There are specific situations where OTA advertising makes commercial sense: entering a new market where your brand has no recognition, filling occupancy during need periods where direct demand is genuinely weak, or countering a competitor that is dominating your city page listings. The key is tracking cost per acquisition for each campaign and comparing it honestly against your alternatives.

This is a tactical tool, not a strategy. Used without accountability it becomes another cost centre. Used with clear objectives and exit criteria, it can generate incremental revenue that other channels cannot.

The metasearch problem.

Metasearch aggregators such as Google Hotel Ads, Trivago and Kayak pull rates from multiple sources and display them side by side. When an OTA is discounting, your direct rate appears higher in that comparison, and guests book through the OTA.

Rate monitoring alone is not enough. You also need direct-only perks that add value OTAs cannot replicate even at a lower price: a complimentary upgrade on arrival, early check-in, parking included. The goal is to make the direct booking the smarter option even when you cannot match every promotional rate the OTA is running.

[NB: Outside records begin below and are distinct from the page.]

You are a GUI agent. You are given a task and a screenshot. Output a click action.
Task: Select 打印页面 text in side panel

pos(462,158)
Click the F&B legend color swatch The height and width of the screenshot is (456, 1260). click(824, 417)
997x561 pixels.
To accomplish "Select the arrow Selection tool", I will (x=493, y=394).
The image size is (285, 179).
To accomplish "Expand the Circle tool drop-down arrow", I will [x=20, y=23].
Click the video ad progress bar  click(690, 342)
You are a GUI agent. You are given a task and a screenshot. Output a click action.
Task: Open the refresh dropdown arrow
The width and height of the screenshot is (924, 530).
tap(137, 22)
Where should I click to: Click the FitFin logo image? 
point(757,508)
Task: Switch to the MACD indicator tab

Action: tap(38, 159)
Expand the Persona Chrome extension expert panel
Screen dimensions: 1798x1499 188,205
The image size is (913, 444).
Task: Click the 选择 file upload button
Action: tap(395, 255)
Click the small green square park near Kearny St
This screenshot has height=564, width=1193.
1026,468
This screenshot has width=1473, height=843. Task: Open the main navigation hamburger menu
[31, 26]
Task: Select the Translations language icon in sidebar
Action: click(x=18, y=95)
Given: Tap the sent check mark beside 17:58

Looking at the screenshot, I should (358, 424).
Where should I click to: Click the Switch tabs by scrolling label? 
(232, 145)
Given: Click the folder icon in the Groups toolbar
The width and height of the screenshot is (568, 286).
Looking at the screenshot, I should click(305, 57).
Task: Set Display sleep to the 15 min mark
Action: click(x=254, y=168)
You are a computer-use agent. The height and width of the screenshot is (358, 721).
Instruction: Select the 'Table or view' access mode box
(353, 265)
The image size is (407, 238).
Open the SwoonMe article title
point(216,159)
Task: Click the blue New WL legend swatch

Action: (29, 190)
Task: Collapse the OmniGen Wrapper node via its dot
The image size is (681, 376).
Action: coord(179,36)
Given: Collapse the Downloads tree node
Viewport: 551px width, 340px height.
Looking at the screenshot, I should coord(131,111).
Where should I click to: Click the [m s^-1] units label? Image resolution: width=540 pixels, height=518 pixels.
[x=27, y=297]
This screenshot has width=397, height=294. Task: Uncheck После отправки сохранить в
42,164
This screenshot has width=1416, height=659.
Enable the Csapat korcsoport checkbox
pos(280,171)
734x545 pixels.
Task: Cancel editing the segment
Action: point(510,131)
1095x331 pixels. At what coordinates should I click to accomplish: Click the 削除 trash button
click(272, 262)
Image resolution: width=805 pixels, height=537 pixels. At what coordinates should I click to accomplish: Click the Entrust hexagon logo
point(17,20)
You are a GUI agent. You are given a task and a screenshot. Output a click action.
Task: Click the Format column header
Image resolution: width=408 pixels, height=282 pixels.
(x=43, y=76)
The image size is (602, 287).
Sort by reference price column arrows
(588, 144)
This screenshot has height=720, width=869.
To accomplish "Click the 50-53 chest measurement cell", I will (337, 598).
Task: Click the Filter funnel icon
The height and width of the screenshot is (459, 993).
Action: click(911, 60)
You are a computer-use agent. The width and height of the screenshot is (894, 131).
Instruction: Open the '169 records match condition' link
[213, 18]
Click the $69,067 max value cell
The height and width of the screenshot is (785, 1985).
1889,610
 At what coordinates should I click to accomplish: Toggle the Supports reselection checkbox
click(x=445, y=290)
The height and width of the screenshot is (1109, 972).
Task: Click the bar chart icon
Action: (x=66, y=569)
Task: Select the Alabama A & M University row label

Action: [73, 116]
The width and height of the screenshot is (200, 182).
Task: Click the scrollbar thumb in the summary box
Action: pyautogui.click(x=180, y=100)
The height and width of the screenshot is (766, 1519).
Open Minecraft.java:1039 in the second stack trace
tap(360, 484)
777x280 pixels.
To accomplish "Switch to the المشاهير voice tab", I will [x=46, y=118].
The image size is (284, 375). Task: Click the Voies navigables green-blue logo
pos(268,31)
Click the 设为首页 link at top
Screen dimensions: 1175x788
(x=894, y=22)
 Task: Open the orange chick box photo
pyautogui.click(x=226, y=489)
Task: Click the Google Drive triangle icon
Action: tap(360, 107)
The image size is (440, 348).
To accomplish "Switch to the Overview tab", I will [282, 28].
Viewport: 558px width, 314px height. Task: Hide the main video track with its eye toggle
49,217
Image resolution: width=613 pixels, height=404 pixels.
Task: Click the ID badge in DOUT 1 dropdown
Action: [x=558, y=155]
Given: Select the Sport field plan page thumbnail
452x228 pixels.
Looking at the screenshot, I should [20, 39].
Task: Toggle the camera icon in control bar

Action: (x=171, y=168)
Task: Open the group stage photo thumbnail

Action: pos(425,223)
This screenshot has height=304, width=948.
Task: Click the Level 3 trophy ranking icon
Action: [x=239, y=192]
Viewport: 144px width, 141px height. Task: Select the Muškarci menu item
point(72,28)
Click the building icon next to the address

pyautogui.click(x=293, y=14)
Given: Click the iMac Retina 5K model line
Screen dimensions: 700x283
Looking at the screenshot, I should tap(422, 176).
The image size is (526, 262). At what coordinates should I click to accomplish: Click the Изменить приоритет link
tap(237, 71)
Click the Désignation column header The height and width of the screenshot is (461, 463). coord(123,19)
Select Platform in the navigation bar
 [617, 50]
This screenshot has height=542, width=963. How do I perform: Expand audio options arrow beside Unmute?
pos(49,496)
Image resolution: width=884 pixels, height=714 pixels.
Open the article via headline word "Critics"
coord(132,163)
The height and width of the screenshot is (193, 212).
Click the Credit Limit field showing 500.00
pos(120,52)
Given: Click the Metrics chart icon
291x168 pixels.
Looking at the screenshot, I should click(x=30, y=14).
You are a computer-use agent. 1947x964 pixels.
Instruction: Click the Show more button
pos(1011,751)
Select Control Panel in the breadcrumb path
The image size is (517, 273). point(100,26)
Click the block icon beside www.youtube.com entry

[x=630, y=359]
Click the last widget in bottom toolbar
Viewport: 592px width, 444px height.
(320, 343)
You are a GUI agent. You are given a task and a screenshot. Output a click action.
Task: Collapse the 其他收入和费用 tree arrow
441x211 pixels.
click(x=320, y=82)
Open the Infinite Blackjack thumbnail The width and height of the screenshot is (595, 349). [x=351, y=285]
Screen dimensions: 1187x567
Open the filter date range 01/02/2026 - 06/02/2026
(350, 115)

Weekend monitoring matters specifically here. Have an out-of-hours protocol. Automation tools can alert your team to parity breaches in real time so you are not discovering Monday morning that your rates were undercut all weekend.

Accountability: measure every channel honestly.

Distribution strategy without measurement is guesswork. For every channel, track and report the following on a monthly basis.

  • Cost per acquisition across direct and OTA bookings.

  • Direct booking contribution as a percentage of total room revenue.

  • Revenue uplift versus commission drain by OTA channel.

  • Impact of brand PPC on direct booking volume.

  • Conversion rate of direct-only perks and benefits.

Set monthly scorecards and review them. OTAs are worth using when the numbers justify it. When they do not, you have the data to make a different decision.

The direct-first position.

The objective is not to eliminate OTAs. It is to reach a position where OTAs complement your distribution rather than dominate it. Where you are choosing to use them tactically, for specific markets and need periods, rather than relying on them because you have no credible alternative.

Hotels that have successfully reduced OTA dependency share the same foundations: a fast, friction-free direct booking experience, a visible and genuinely valuable reason to book direct, an optimised Google presence, and a consistent approach to converting OTA guests into direct guests over time.

None of this requires a large budget. It requires clarity about what is broken, the right priorities, and the discipline to follow through. The channel that controls your distribution today does not have to be the channel that controls it in twelve months.

“Your end goal is direct-first distribution. OTAs should complement, not dominate. Because the day they control your business is the day you lose control of your brand.”